TPP and U.S. Exports – What’s Next?
After several missed deadlines and multiple rounds of negotiations, the Trans-Pacific Partnership (TPP) ministerial meeting in Atlanta concluded on October 5 with the announcement of a final deal. If implemented, the agreement would cover 40 percent of global trade. While the full text of the 30-chapter deal is not expected to be available for several weeks, the Obama administration and the Office of the U.S. Trade Representative (USTR) recently released background information, which provides a general overview of the agreement. Supporters of the TPP agreement suggest that the deal will open markets for U.S. goods. However, whether the agreement will significantly increase U.S. exports will vary by industry.
For many industry stakeholders, the agreement will standardize the export process and open up new markets. A critical component of the agreement is that it eliminates or reduces tariffs on a broad range of industrial and agricultural goods. The agreement also addresses other non-tariff trade barriers, requiring restrictions on imports for safety or environmental reasons to have a scientific basis. This is a boon for many U.S. manufacturing businesses, which are currently locked-out of some Asia-Pacific markets due to tariff or non-tariff trade barriers.
On the other hand, some U.S. industries may find it difficult to compete with the products from other countries involved in the deal. If early reports are accurate, the agreement could have a significant impact on the automobile and the pharmaceuticals industries.
With respect to the automobile industry, the U.S. and Japan, along with Canada and Mexico, reportedly reached an agreement on market access and rules of origin. Under the agreement, the U.S. would phase out certain tariffs on trucks and automobiles, and immediately eliminate its tariffs on 80 percent of auto parts.
The agreement would also have a significant impact on the pharmaceuticals industry. Ambassador Michael Froman said the final deal would entail at least five years of exclusivity for data used to show the safety and efficacy of advanced drugs known as biologics. While this protection would be complemented by other mechanisms that TPP countries already have in place, it falls far short of the 12 years of market exclusivity sought by the U.S. brand-name pharmaceutical industry.

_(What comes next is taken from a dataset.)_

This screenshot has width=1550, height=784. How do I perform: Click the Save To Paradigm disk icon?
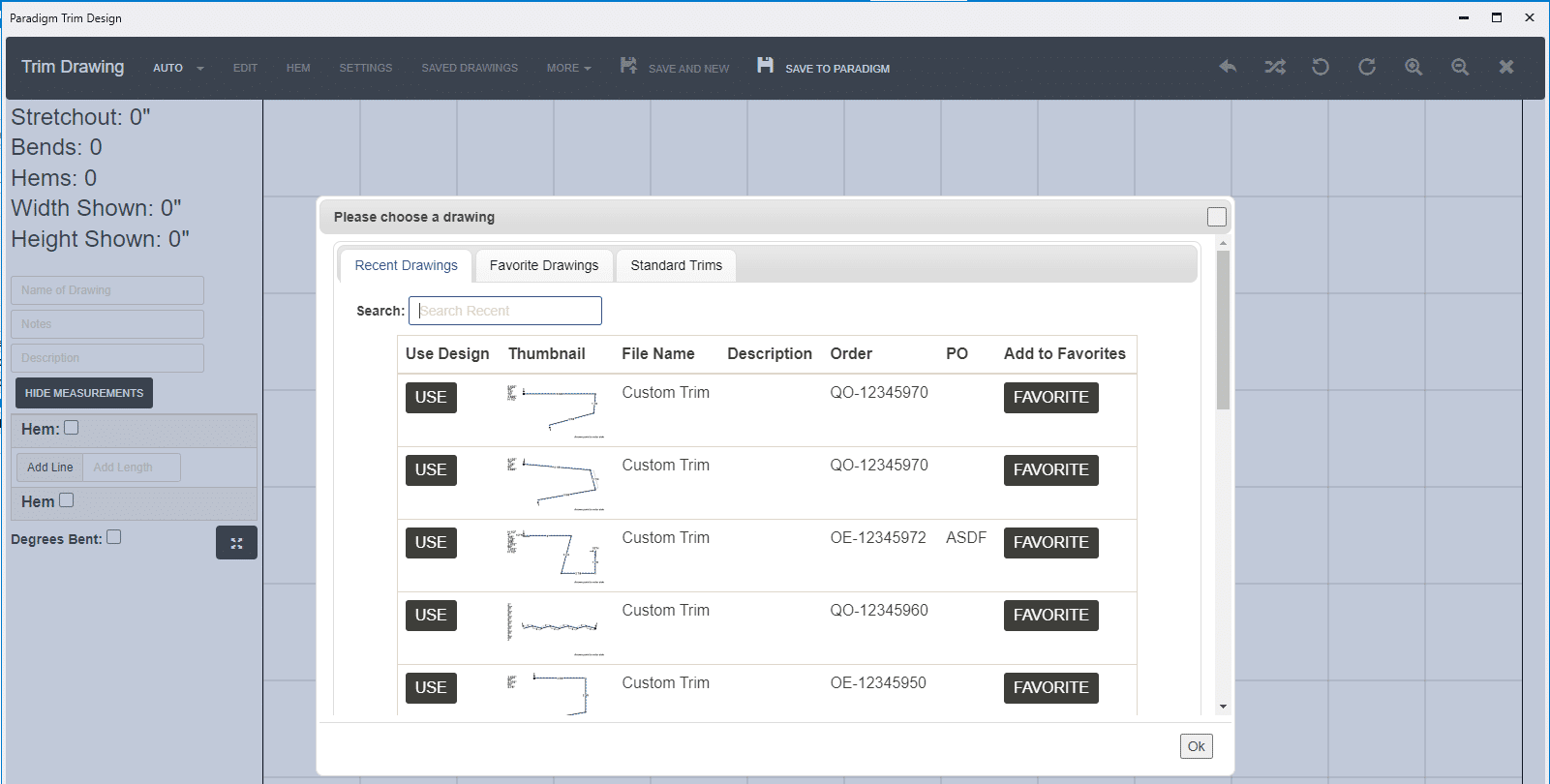click(765, 65)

Trade among the so-called “sensitive products” became just that – highly sensitive and contentious. Ultimately, it appears that the TPP prescribes relatively mild changes for U.S. firms in these areas.
For many years, the U.S. has protected its domestic sugar market from lower-priced global suppliers. Despite congressional pressure demanding a “significant opening of access to sugar,” reports suggest that negotiators took a more measured stance, only moderately expanding US sugar quotas.
In a move viewed as favorable to US rice exporters, Japan has apparently provided the United States a country-specific quota and agreed to reallocate some of its World Trade Organization (WTO) import quota to medium-grain rice. This would allow the U.S. to sell over 100,000 tons of additional rice per year to Japan.
Under the Trade Promotion Authority (TPA) legislation signed into law earlier this year, the President must notify Congress of his intent to sign the agreement at least 90 days before doing so, and must publicly post the text of the agreement no less than 60 days before his signature. At this point, the timing for Congress’ vote on the agreement remains unclear. But with the impending Presidential election, the administration may wish to see the bill move through Capitol Hill as soon as possible, which would be in early 2016.
Meanwhile, negotiations for another major trade deal continue. The eleventh round of Transatlantic Trade and Investment Partnership (TTIP) negotiations between the U.S. and the European Union will convene in Miami on October 19. Moving forward, U.S. exporters should keep a close eye on future negotiations and work to promote market opening initiatives.
Frank Samolis is chair of the international trade practice at the law firm Squire Patton Boggs.